Good job, nice looking buck there. Hope your son gets one soon.


----------



## rattler (Jul 3, 2004)

Good eating there. Need to take more Does(Skin Heads). I saw a doe on the indian river road exit just watching the cars go by.


----------



## Outrigger (Nov 6, 2006)

Very nice cull especially with the bow……We have a high-end butcher shop here in the area and they sell venison for like $25 per lb…At that rate and with a successful hunting season or two under the belt, you’ve made your investment back in spades. Thanks for the help with the gearing on another thread and I’m sure your son will get his own in due time…


----------



## SmoothLures (Feb 13, 2008)

Nice one with a bow to boot, congrats!


----------



## YakAttack (Aug 8, 2006)

rattler said:


> Good eating there. Need to take more Does(Skin Heads).


Yup I couldn't agree more. This year in VA we can take 6 deer, 3 of which must be without antlers. That's about a year's worth of venison for us. We use ground venison in place of ground beef for most recipes (except hamburgers!).

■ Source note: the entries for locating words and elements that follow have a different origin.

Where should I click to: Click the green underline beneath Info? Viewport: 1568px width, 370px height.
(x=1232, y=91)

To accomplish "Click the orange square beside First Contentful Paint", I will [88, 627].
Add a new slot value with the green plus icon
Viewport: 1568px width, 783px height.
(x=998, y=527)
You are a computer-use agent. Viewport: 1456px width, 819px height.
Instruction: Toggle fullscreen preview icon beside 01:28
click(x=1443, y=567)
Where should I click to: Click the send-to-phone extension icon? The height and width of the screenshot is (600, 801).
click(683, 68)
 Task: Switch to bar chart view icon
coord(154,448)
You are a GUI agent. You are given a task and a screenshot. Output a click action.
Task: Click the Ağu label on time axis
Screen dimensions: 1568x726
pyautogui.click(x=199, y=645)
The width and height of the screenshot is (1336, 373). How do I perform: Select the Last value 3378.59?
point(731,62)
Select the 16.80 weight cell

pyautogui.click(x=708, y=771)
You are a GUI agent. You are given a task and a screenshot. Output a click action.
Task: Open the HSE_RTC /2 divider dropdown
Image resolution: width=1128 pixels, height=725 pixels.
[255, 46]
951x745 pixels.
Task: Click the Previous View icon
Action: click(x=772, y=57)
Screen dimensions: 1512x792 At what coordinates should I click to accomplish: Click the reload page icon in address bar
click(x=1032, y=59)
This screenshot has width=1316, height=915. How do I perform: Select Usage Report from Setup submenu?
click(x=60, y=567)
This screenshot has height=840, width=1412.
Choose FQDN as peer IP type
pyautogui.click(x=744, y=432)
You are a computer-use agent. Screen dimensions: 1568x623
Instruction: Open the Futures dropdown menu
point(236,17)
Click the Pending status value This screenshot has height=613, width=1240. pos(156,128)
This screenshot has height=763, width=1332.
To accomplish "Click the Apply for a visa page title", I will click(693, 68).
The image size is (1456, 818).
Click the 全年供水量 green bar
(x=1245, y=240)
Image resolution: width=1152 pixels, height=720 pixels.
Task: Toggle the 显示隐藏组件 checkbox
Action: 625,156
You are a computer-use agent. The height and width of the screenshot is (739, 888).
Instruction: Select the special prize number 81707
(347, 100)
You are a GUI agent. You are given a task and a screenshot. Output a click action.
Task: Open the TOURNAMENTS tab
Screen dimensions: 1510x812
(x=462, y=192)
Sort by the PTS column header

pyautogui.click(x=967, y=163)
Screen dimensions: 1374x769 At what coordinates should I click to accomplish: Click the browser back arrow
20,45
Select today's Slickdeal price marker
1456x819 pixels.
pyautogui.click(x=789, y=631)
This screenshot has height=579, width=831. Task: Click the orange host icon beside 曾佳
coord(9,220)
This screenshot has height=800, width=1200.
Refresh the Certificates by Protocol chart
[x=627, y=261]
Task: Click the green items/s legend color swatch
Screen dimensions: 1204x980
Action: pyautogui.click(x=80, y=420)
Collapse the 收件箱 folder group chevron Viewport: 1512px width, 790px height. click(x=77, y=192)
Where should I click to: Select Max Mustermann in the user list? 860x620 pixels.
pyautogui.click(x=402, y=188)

Anyway, I'm hoping to put a few does on the ground. 

I'm glad a small buck didn't give me the first shot of the season cause after the slow hunting last year I might have taken it  Now I can stick to decent bucks and if I don't see them I'd be happy with all does...


----------



## rattler (Jul 3, 2004)

I spent 10 LOOOONG years in MI. 6hrs north or detriot. 156" average SNOW. They have a really bad problem with Does. They went to long with a "BUCKS ONLY" policy. I Hunted there first in '92" and saw 60+ does run by on opening day. Stop taking bucks and just harvest does. Get the gene pool back. In MI, I saw does with horns, ones thet looked like cows, extra legs, etc.


----------



## RuddeDogg (Mar 20, 2004)

Sweet!! Congrats.


----------



## rattler (Jul 3, 2004)

YakAttack said:


> Yup I couldn't agree more. This year in VA we can take 6 deer, 3 of which must be without antlers. That's about a year's worth of venison for us. We use ground venison in place of ground beef for most recipes (except hamburgers!). Anyway, I'm hoping to put a few does on the ground.
> 
> I'm glad a small buck didn't give me the first shot of the season cause after the slow hunting last year I might have taken it  Now I can stick to decent bucks and if I don't see them I'd be happy with all does...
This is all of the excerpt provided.